Cinco hombres con autoridad sobre un ballet de “mandados”, más Mercedes, que tampoco se enteró. No quise ir más lejos, pero tenía el derecho de hacerlo. En cuanto a los actores y compañeros de baile —incluida la correveidile de turno—, hubo silencio total. Unos por desconocimiento, y otros por vivir encapsulados en sus intereses. Un día después, ni rastro de la bronca. Como era de suponer, la parejita, encantada y arreglada. A Nell, le importó un rábano mi lealtad. Le exigí, ya que no se molestó en solucionar un asunto tan grave, que me cambiase de partenaire para el resto de la temporada.

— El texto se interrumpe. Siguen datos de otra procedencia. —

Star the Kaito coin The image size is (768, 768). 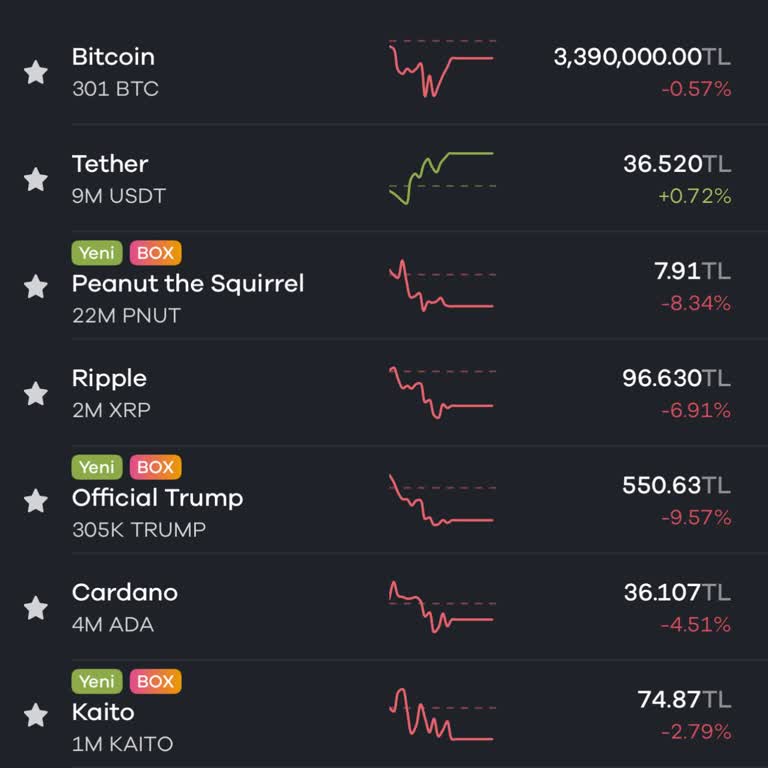click(x=36, y=715)
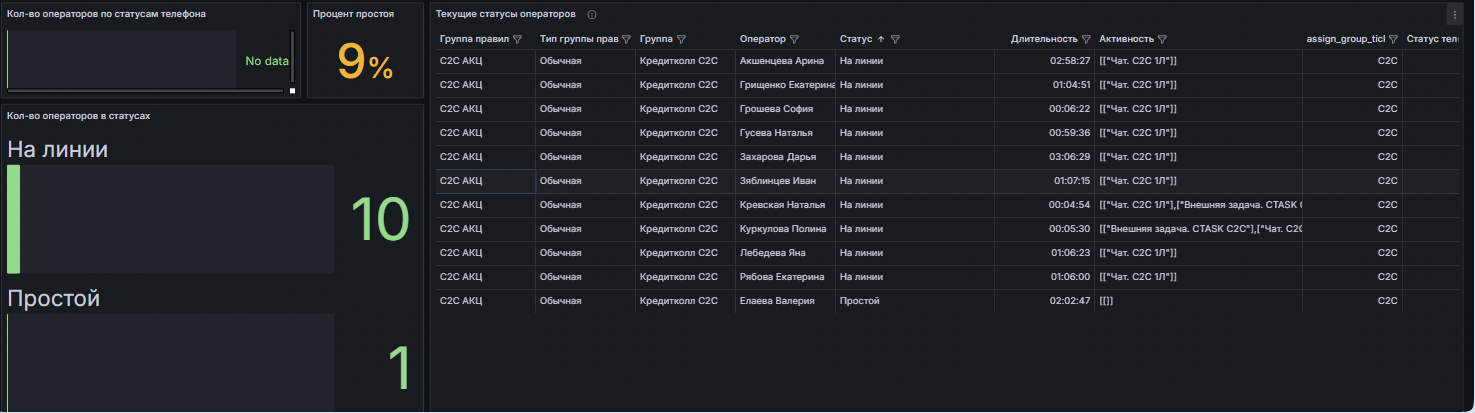Open the Группа column filter
Viewport: 1475px width, 413px height.
pos(681,39)
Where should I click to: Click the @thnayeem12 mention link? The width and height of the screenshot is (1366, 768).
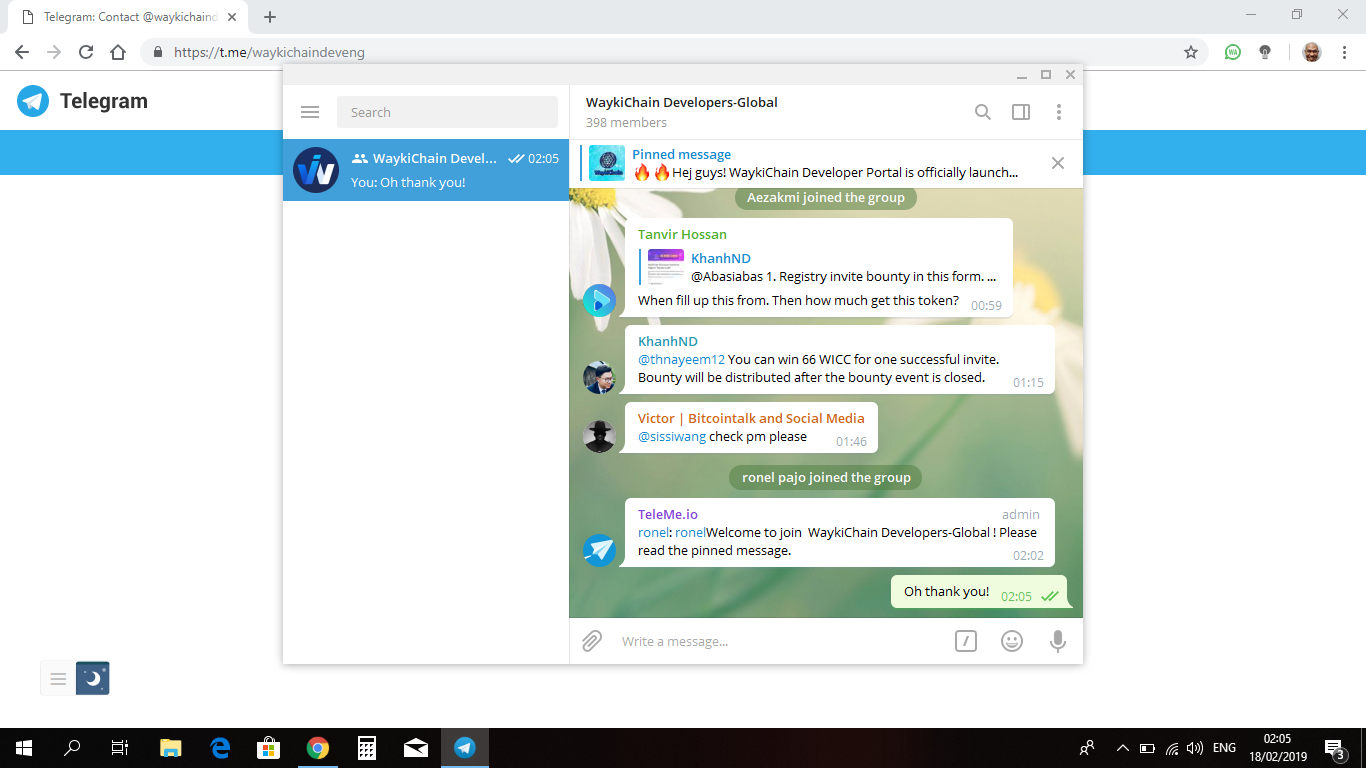tap(681, 359)
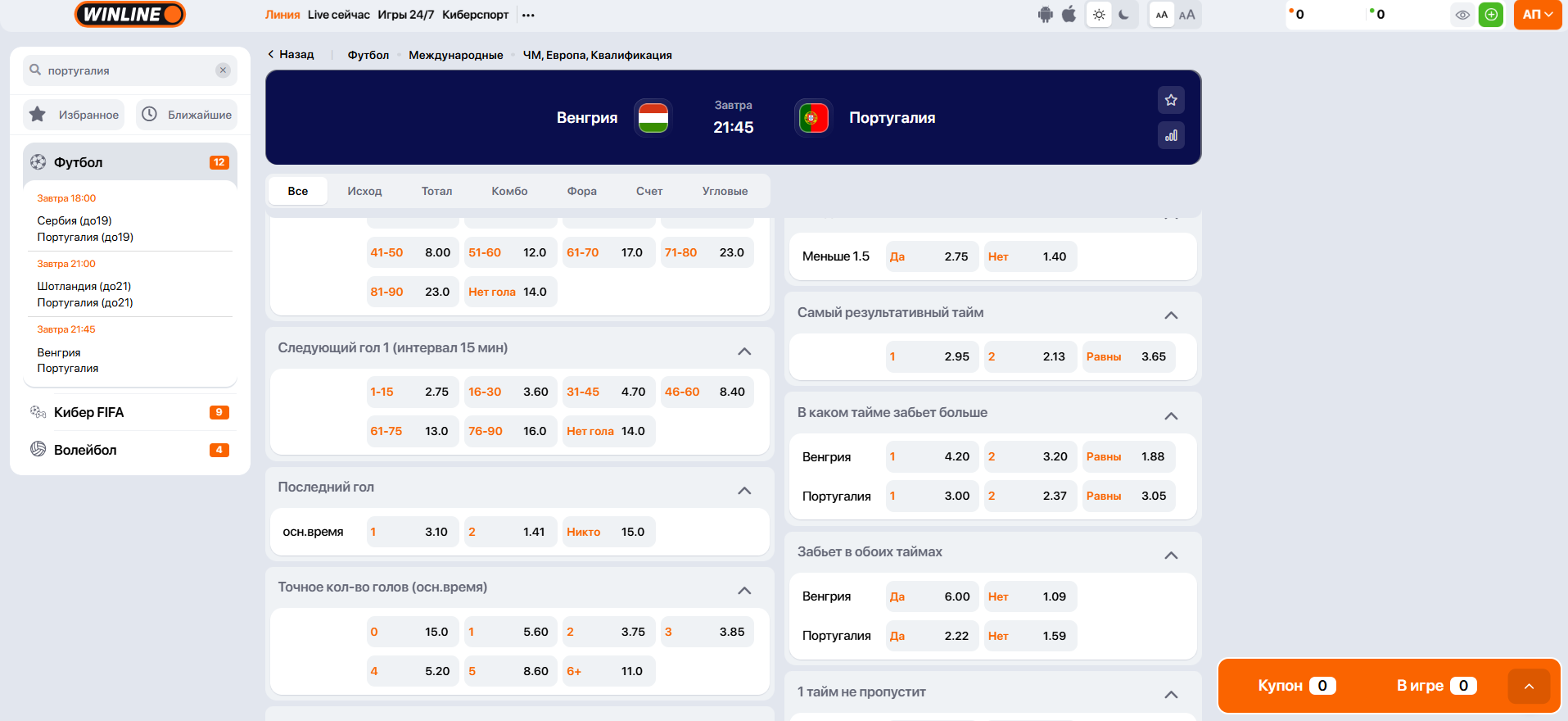Screen dimensions: 1568x721
Task: Toggle balance visibility eye icon
Action: pos(1462,15)
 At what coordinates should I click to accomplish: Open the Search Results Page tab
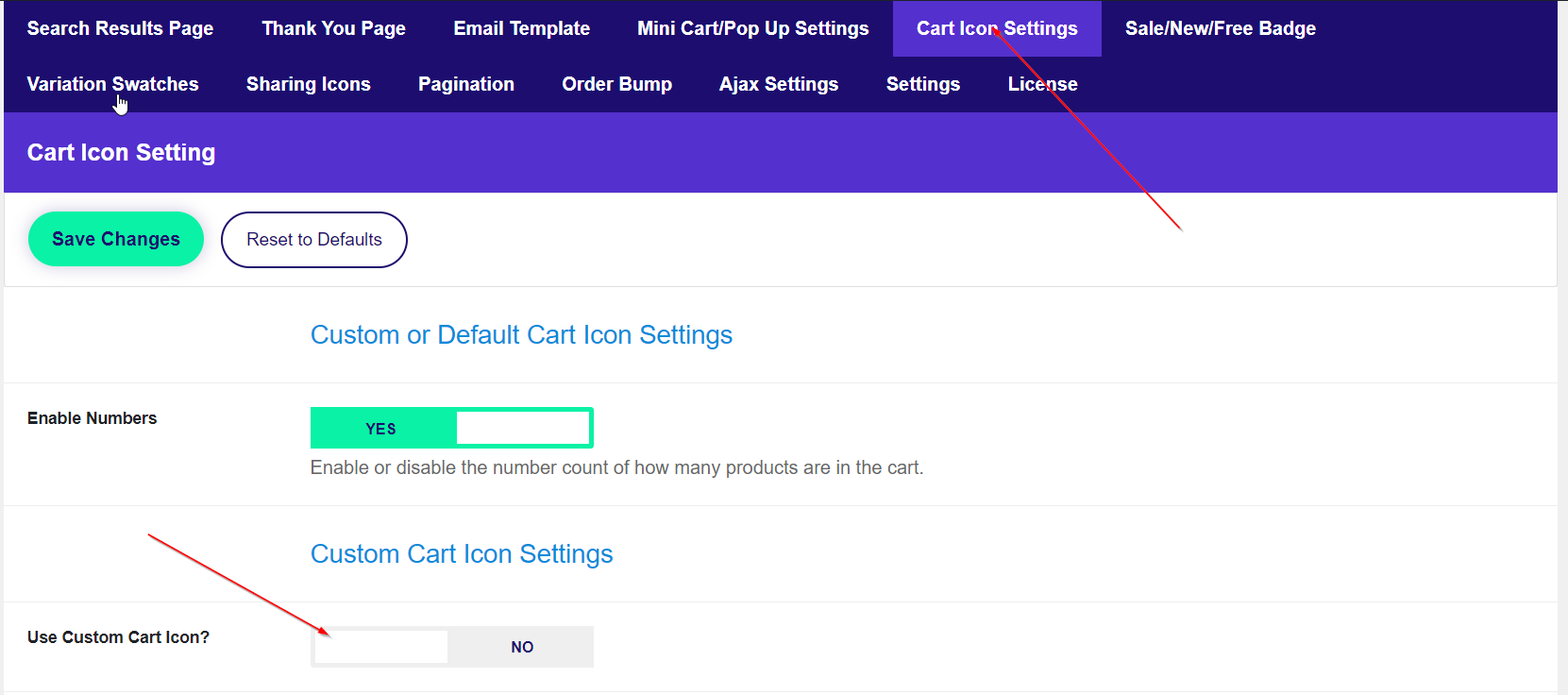pyautogui.click(x=120, y=28)
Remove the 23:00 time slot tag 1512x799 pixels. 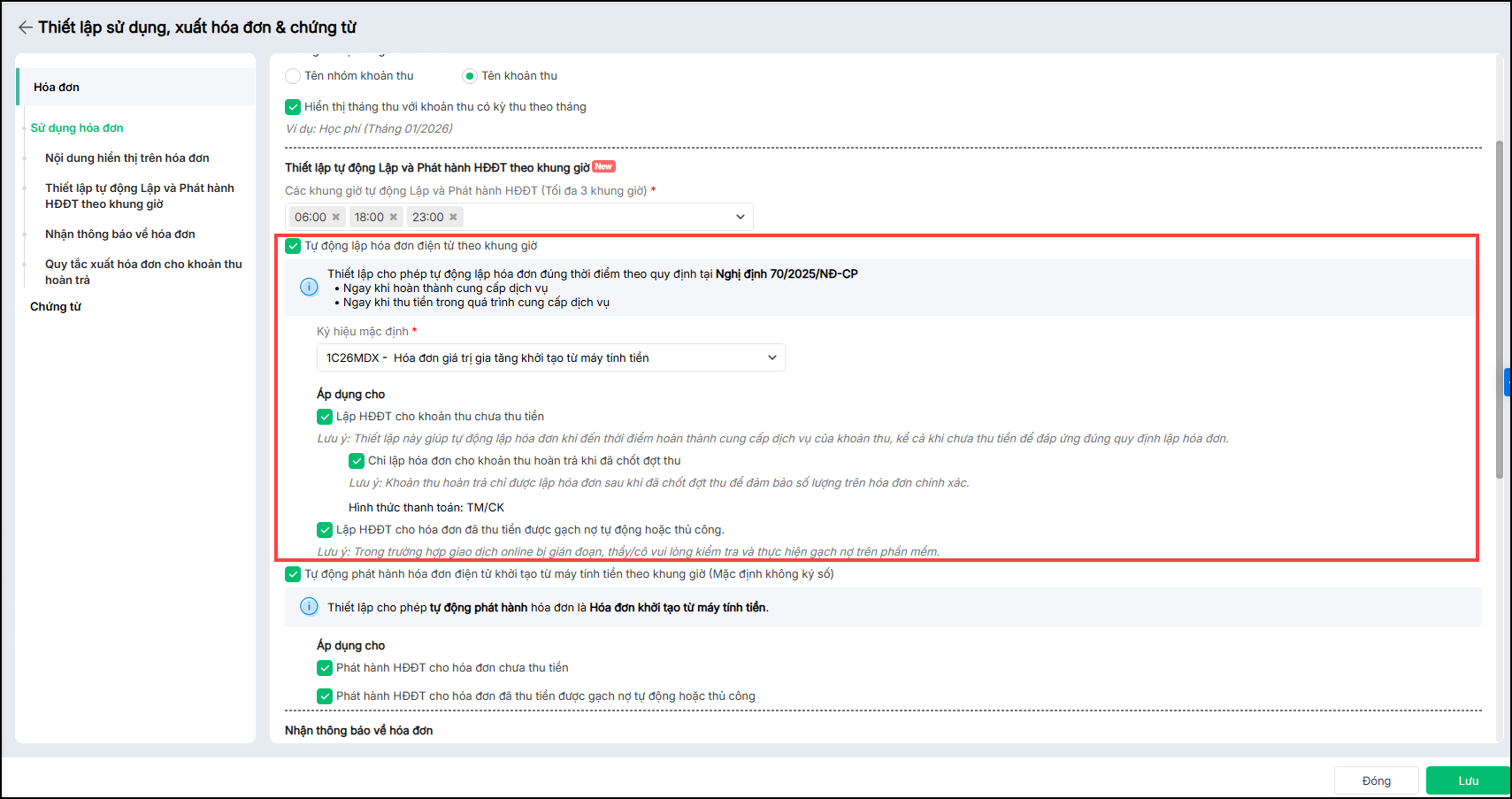[453, 217]
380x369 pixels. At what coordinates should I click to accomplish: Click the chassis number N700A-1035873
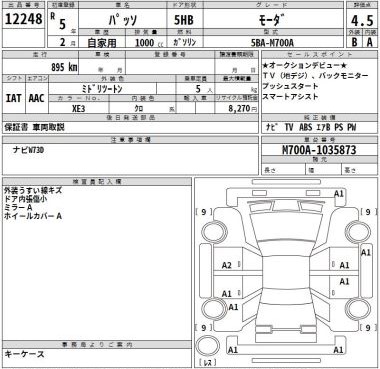(319, 150)
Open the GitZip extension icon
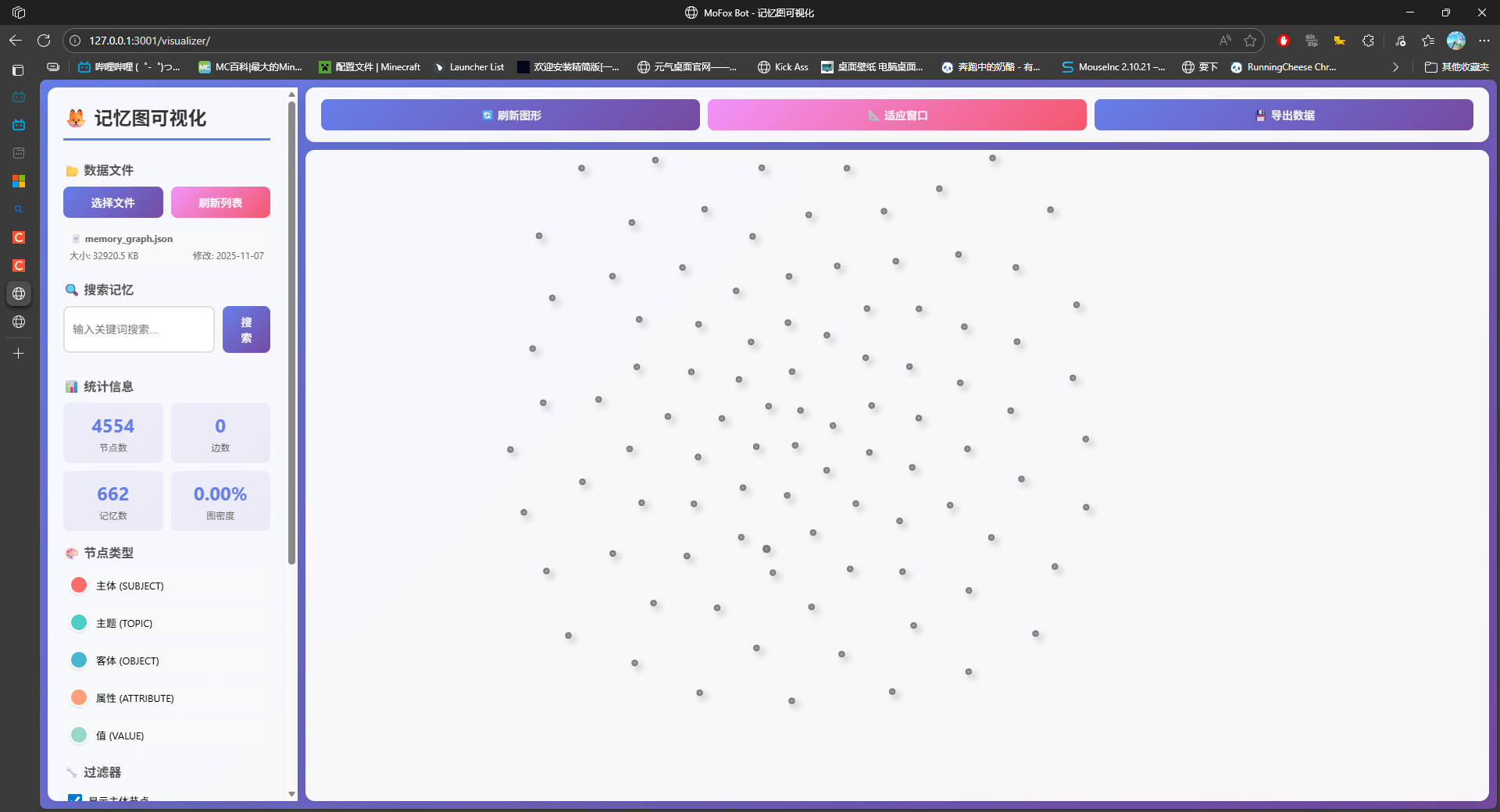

Cinco días después, estaba preparándome con la mochila para el mismo final, tardaba quince segundos en colocármela, ya para entrar al escenario, cuando, al pasar el brazo, los elásticos que sujetaban el armazón saltaron. Me la saqué y quise hacer unos nudos, pero los extremos no llegaban. Comenzaba a sonar la música. Me dirigí hacia el pasillo trasero, rebasando los cuatro escalones delante del camerino de Cuenca. Sabía que quedaba una mochila extra, contando, 4, 5, 6, chassé, chassé, step, step, chassé, turn, cambio de posición. ¡Sigue! ¡Corre! A toda velocidad, cargada con la mochila rota, pasé delante de las otras plumas de marabú color fucsia, colgadas, que se levantaron en el aire como los tentáculos de una medusa gigante. Me topé con dos heraldos que salían del camerino: «¡Dejadme pasar!» 1, 2, 3, vuelta, kick ball change, turn, kick, adelante, atrás, kick, step, step… ¿Por dónde van ahora? ¿Llegaré al lado derecho a tiempo? Los latidos en las sienes, la cara húmeda. Solté la mochila rota. Cogí la sobrante. ¡Ya llegas! Veinte metros de esprint, hasta los cuatro escalones más, delante del camerino de Tania. «¡No te rompas un pie, vigila!». Alcancé la segunda caja (el espacio entre bastidores), un actor ya estaba esperando su turno. Me coloqué la mochila, fácilmente, guardando calma con el resuello propio de aquel esfuerzo —entro, no, espera—, un par de chicas, bailando, cerrándome el paso al escenario, cruzándose e intercalándose en las filas, de delante a atrás y viceversa, girándose hacia mí, con los ojos abiertos, intrigadas, inquiriéndome mudas: «¿Qué te pasa?», sonreían de nuevo al frente, me miraban con otro expresivo “What’s going on?”. Ahora, necesito andar, ¡no!, correr dieciséis pasos más para llegar a mi sitio, y 5, 6, 7, 8, ¡voy!, sorteando a chicos y chicas entre cruces de líneas, giros y golpes de decenas de boas por todos lados, me integré en el baile, recuperando mi posición. Y acabé el número. En los bastidores, sin esperar a llegar al camerino, la nada apacible Nell —entonces sí— me estaba esperando, brazos en jarra, despectiva, para multarme con descuento de dinero. ¡Ah no! El regidor, que había permanecido en el lado izquierdo, me preguntó por qué había llegado tarde a escena. Volví a por la mochila y le enseñé la prueba del delito: «Un accidente», dije. El elástico no estaba desgarrado. Eran cortes limpios, de tijera. Razonablemente, no fui sancionada.